Sunday, May 1, 2016

Edgar Johnson: Game Writer, Blogger, Social Games Researcher

Metal Gods of Ur-Hadad zine, work for Perils on the Purple Planet, bonus adventure for Bride of the Black Manse, Against the Atomic Overlord and more...Doctor Edgar Johnson III's RPG authorship credits are mighty impressive deeds. His academic credits ain't too shabby either. He's a Professor of Communication Studies with a B.A. in Sociology and a Ph.D. in Communication Studies. Besides teaching, he's also currently applying his academic background to study and research into the social aspects of gaming. I'm super excited about the completion of this project  In fact, when I first thought about doing this blog, Edgar immediately came to mind because of the survey's he was collecting a couple years ago for his research.

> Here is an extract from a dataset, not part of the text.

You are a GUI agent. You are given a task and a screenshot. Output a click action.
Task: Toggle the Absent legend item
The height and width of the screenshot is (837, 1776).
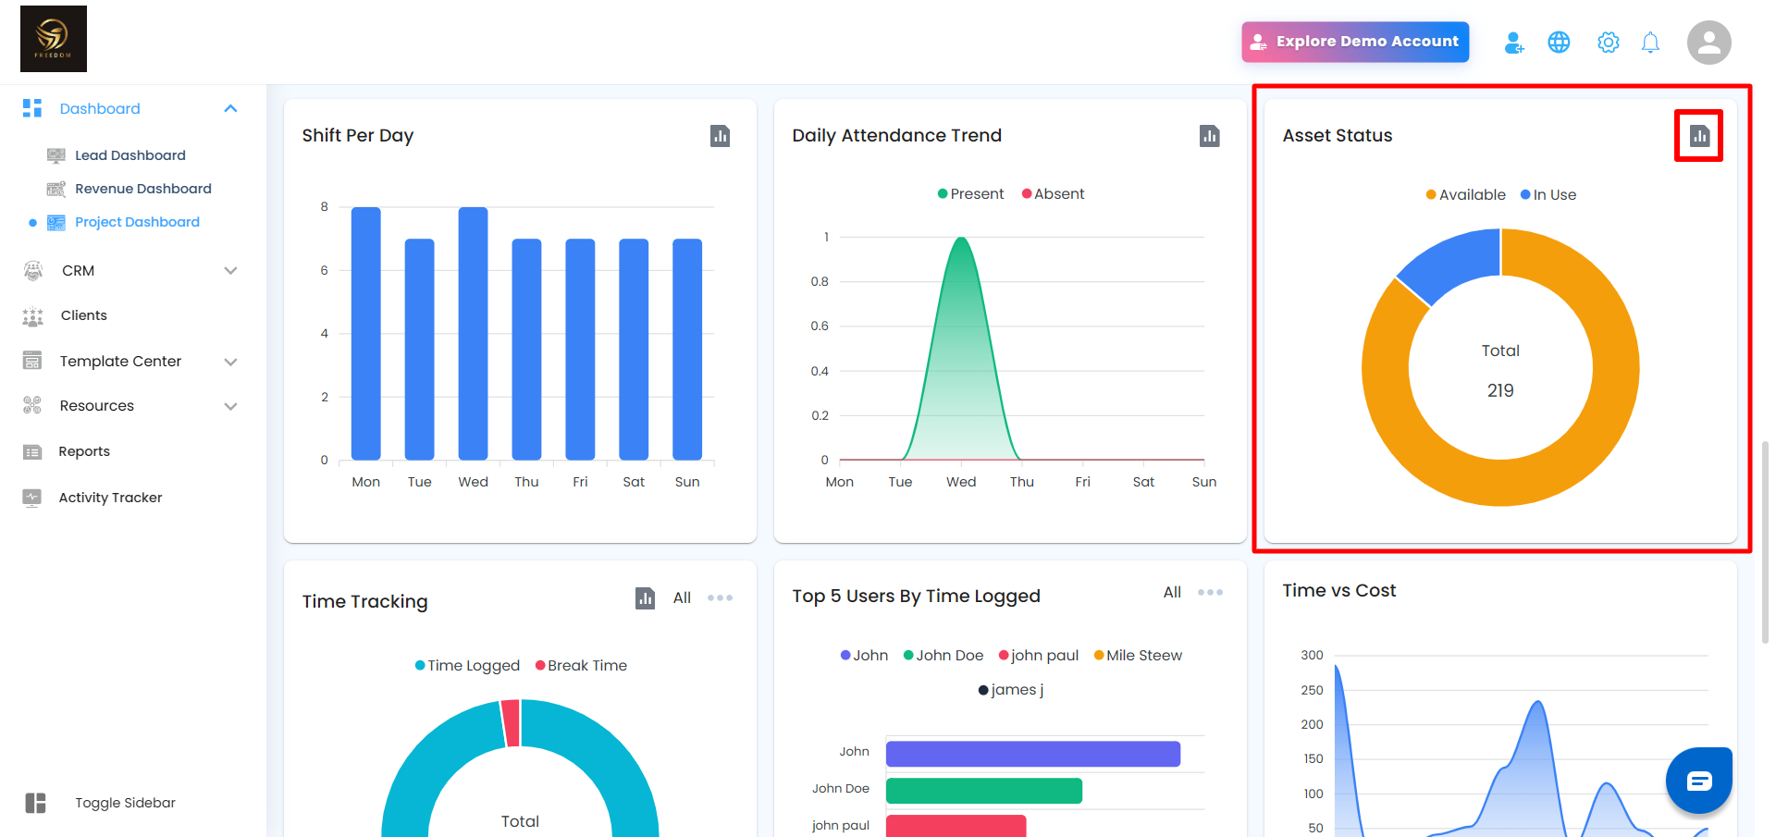tap(1053, 194)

Through our online friendship on G+ I think we've both discovered a lot of common ground. I've been looking forward to meeting him in person but my travel plans get squashed every time the chance for our paths to cross presents itself. Hopefully, because of an upcoming event we're both scheduled to attend,  I'll finally meet him, his wife and daughter real soon. Edgar, thanx for taking the time to do this interview, Man.

And, for a glimpse of how I REALLY feel about Edgar's writing, you can check out this post from my other blog, Necropants'd. Edgar's work was featured in the blog's inaugural post back in August of 2014.

Favorite Toys

What were your favorite toys during child hood? Like, the TOP 3 TOYS of all time and pick your favorite of these toys. What is it about any of these toys you most identified with? What made this so special? How did you play/enjoy this toy? (shared or solo play).

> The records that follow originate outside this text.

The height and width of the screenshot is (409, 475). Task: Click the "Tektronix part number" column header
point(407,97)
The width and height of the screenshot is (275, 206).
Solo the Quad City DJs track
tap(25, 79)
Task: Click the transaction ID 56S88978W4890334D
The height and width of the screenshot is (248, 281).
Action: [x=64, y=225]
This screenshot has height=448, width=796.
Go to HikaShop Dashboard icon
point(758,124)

Some Oddities about Growing Up Poor

This is a difficult question to answer. When I was growing up, and especially between the ages of 5 and 12, my family was dirt poor. As a result I had toys, but the ones I valued the most weren't necessarily the ones I wanted the most. So, for example, what I really wanted was things like GI Joe dolls (the one with the submarine and the kung fu grip) and Star Wars stuff, but I never got it. I wanted those because then I could play "pretend" games with them. That said, though, I did have some things that were my faves:

My Bike
I lived in Atlanta most of that time of my life, but in a lot of different places in and around there. My bike was my way to get around, yes, but it also gave me a chance to do some crazy (and probably dangerous) shit. We'd pretend to be Evel Knievel and Dukes of Hazzard and stuff like that. Jumping from earth and wooden ramps. I broke a frame on one of my bikes and had to get it welded because of that kind of thing.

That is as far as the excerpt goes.